- Jun 12, 2013
Unfortunately the flaw in that is that you are looking at simple emissions, the figures I looked at were estimates of what we actually breathe in, and most of us spend more time in our homes than our cars and modern homes lack adequate ventilation so that’s why the exposure in the home is so high.Comparing cars to cookers.
2 rings on the cooker is 1300 μg/m3. What is the car doing to be limited to 40 μg/m3? Emissions are measured in output/km so someone is normalising values, which is a perfectly legitimate thing to do but they need to describe that process for it to have any meaning.
Im sat drinking my coffee (not too hot, don't want throat cancer!) in a shop next to a road right now. There are cars driving past constantly. More that one a second when I consider both sides. There were probably more earlier. So having normalised the emissions figures I need to include frequency in my calculations. The cars, in this location are high in frequency I suspect most of the day. So what % of people use gas cookers compared to the % using diesel cars, and how does the duration of cooking and driving compare?
Then I suspect, but I'm no chemist, that the NO2 problem is with concentration and so targeting cars makes sense in cities where the NO2 is being produced close to your face daily. Fossil fuel fired power stations are probably pretty bad news too but we don't build so many schools, and coffee shops next to them, and they have stuff like big chimneys to push as much of the emissions up high to get them to dissipate.
Unfortunately I suspect it's a little more complicated than comparing normalised figures in isolation. And isolated observations; my grandmother is 95, has smoked 20 a day since she was 14 and looks pretty good for it. I hope I've inherited her genes. The problem, as always, is simple comparisons are easy to understand so gain a lot of traction. That's not to say the more complex calculations shouldn't be questioned.
It’s like saying that sitting in your car in the garage with the garage door shut and the engine running you’re no more likely to die than driving down the road because the emissions are the same, clearly not because the concentration of gas is so much higher it will do you more harm. An extreme example I know but it illustrates the point.

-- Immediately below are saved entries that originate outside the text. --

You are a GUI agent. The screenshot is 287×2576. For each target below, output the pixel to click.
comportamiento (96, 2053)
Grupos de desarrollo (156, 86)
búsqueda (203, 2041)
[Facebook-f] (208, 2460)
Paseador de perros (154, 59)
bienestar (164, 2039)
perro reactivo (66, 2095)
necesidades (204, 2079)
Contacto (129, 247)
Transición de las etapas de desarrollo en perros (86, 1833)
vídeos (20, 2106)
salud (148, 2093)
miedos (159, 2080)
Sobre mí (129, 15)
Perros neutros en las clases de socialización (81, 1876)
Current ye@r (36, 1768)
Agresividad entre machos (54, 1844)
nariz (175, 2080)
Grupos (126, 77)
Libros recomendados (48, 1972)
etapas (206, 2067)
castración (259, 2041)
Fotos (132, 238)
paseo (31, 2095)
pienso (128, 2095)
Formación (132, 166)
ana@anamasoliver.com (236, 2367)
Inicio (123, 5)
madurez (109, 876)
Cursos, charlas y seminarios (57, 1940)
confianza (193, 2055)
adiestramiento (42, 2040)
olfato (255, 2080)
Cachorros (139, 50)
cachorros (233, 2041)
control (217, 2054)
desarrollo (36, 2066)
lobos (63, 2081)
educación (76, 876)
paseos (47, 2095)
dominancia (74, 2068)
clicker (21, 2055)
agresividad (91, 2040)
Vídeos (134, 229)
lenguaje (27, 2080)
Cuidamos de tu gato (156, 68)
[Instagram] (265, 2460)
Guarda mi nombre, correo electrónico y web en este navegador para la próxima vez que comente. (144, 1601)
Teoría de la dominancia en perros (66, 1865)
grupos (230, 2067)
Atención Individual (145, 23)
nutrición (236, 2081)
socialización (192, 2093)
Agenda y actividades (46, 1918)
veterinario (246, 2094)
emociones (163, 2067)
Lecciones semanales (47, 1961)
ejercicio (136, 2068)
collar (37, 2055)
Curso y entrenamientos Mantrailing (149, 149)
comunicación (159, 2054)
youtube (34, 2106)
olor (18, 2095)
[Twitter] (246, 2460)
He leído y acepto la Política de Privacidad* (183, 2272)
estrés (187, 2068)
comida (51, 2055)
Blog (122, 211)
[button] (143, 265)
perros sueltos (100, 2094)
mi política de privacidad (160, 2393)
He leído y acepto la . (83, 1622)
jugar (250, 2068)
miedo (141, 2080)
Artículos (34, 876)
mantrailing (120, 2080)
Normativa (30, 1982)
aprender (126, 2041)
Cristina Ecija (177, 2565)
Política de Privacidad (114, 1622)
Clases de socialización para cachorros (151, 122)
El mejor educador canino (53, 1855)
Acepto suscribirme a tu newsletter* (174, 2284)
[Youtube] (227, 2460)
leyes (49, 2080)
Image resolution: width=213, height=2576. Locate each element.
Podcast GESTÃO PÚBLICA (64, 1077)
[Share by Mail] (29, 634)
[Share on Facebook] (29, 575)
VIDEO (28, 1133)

The genetics thing is a valid point. It is now thought that cancer is due to a defective anti cancer gene. Some people have a genetic predisposition, some don’t. What your doing though is playing the percentages game. Let’s take as example 1000 smokers, all smoke 20 a day. All other lifestyle factors are normalised. 10% die in accidents. 20% of them die before 50 due to smoking related diseases, another 30% before 70, another 30% before 80, bit 10% grow old and die of something unrelated to smoking. They all took the same risks but because of their genetic predisposition the effect of their lifestyle choices has a different effect. Sure, you can go through life smoking 20 a day and live until you’re 98, bit you’re loading the probability dice against yourself. If your overweight, have a bad diet, work shifts, have a stressful job and drink too much then you load the dice up more.
Interestingly research done on Egyptian mummies showed no evidence of cancerous changes even on old age, ancwr appears to be a fairly modern phenomenon.
Disclaimer - before anyone asks me to evidence those figures I made them up to illustrate the point!